記述課題 -> 「超時空要塞マクロス」を論じた文書の一節から、次の一文を英語に翻訳してください。「ドラマは作品を引っ張っていくもので、その本質とは人間関係や心情の変化です。」

----- 文書の一節

「超時空要塞マクロス」は35年前、どんな未来を描いていたのか?

 

●伝言ゲームが生むドラマ

さて、この回では電話とそれを介して行われる「通信」が、さりげなくも重要な役割を果たしています。

ドラマは作品を引っ張っていくもので、その本質とは人間関係や心情の変化です。ではそのドラマを発生させるものとは何でしょうか。いくつか定番の手法がある中で、ドラマとは葛藤であり軋轢(ストレス)から生まれるものが多いことに注目すると、登場人物同士の抱く「誤解」はかなり基礎的な位置づけのものでしょう。

この回でも「電話」によって一種の「伝言ゲーム」的誤解の火種が生じ、そこで生まれた溝がだんだん大きくなっていくプロセスが、ドラマとして描かれています。

----------
----- データ抜粋

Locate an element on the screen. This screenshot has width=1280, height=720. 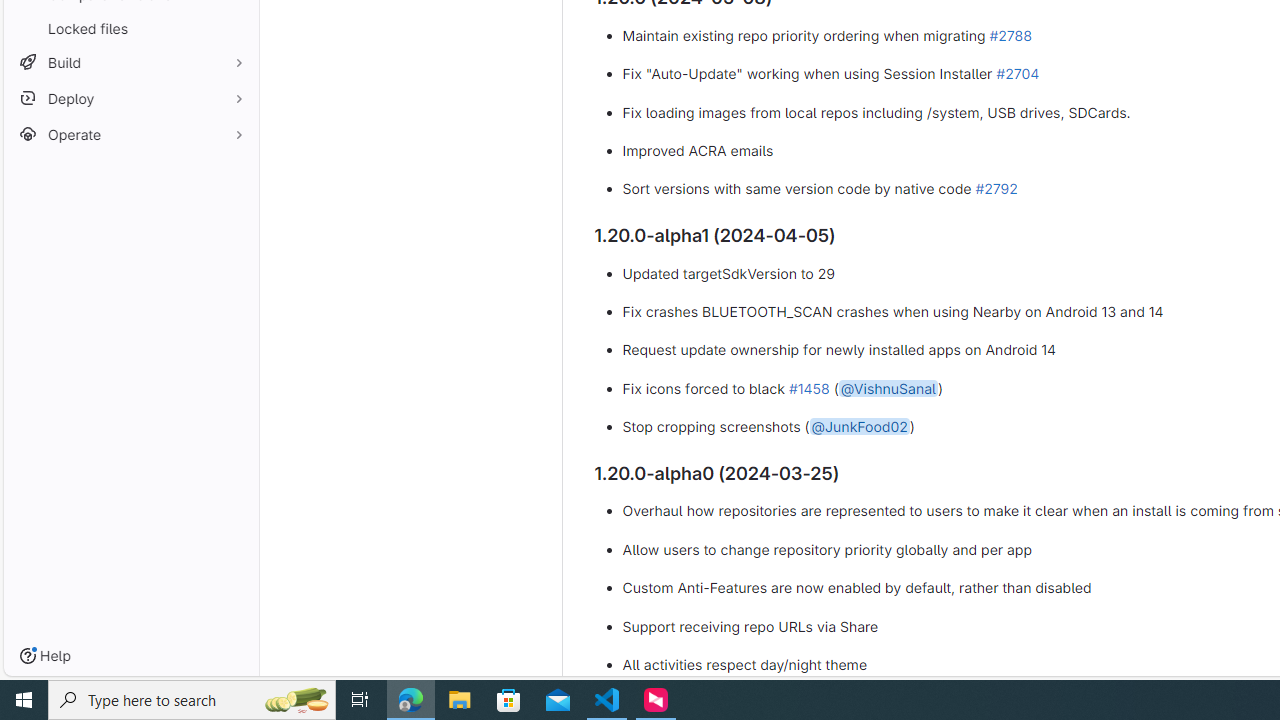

----------

問題の解答 -> Drama is what drives a work forward, and its essence lies in changes in human relationships and feelings.